Work instruction -> Reproduce the following entries exactly, leaving nothing out.

Material supplied ->
++++++++++++++++++++
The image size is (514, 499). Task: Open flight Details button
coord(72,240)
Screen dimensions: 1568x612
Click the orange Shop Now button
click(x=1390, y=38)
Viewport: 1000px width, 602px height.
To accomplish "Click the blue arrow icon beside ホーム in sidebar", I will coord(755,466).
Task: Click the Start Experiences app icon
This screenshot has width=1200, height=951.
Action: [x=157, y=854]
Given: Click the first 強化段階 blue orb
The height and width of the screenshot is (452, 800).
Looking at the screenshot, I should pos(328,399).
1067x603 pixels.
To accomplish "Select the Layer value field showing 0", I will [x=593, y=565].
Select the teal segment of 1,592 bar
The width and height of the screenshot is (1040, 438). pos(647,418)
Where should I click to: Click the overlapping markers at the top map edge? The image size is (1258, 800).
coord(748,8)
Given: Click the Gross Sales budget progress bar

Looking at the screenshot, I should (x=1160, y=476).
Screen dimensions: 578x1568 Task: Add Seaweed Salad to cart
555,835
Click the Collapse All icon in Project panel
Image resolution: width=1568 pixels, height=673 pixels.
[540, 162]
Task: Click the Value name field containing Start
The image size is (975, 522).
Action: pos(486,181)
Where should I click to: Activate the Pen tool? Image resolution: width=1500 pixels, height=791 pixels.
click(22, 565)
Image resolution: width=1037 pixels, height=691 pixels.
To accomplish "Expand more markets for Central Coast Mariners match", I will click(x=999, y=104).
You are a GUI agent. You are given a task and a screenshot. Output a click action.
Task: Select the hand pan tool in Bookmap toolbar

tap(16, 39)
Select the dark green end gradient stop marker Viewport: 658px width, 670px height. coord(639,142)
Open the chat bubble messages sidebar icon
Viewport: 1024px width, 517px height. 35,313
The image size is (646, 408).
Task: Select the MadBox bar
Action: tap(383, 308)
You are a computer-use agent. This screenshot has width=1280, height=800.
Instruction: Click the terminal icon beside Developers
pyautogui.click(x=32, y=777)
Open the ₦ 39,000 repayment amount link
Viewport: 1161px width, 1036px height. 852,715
++++++++++++++++++++
Exercise output ->
The image size is (514, 499). Task: Open flight Details button
coord(72,240)
Screen dimensions: 1568x612
Click the orange Shop Now button
click(x=1390, y=38)
Viewport: 1000px width, 602px height.
To accomplish "Click the blue arrow icon beside ホーム in sidebar", I will coord(755,466).
Task: Click the Start Experiences app icon
This screenshot has width=1200, height=951.
Action: [x=157, y=854]
Given: Click the first 強化段階 blue orb
The height and width of the screenshot is (452, 800).
Looking at the screenshot, I should pos(328,399).
1067x603 pixels.
To accomplish "Select the Layer value field showing 0", I will [x=593, y=565].
Select the teal segment of 1,592 bar
The width and height of the screenshot is (1040, 438). pos(647,418)
Where should I click to: Click the overlapping markers at the top map edge? The image size is (1258, 800).
coord(748,8)
Given: Click the Gross Sales budget progress bar

Looking at the screenshot, I should (x=1160, y=476).
Screen dimensions: 578x1568 Task: Add Seaweed Salad to cart
555,835
Click the Collapse All icon in Project panel
Image resolution: width=1568 pixels, height=673 pixels.
[540, 162]
Task: Click the Value name field containing Start
The image size is (975, 522).
Action: pos(486,181)
Where should I click to: Activate the Pen tool? Image resolution: width=1500 pixels, height=791 pixels.
click(22, 565)
Image resolution: width=1037 pixels, height=691 pixels.
To accomplish "Expand more markets for Central Coast Mariners match", I will click(x=999, y=104).
You are a GUI agent. You are given a task and a screenshot. Output a click action.
Task: Select the hand pan tool in Bookmap toolbar

tap(16, 39)
Select the dark green end gradient stop marker Viewport: 658px width, 670px height. coord(639,142)
Open the chat bubble messages sidebar icon
Viewport: 1024px width, 517px height. 35,313
The image size is (646, 408).
Task: Select the MadBox bar
Action: tap(383, 308)
You are a computer-use agent. This screenshot has width=1280, height=800.
Instruction: Click the terminal icon beside Developers
pyautogui.click(x=32, y=777)
Open the ₦ 39,000 repayment amount link
Viewport: 1161px width, 1036px height. 852,715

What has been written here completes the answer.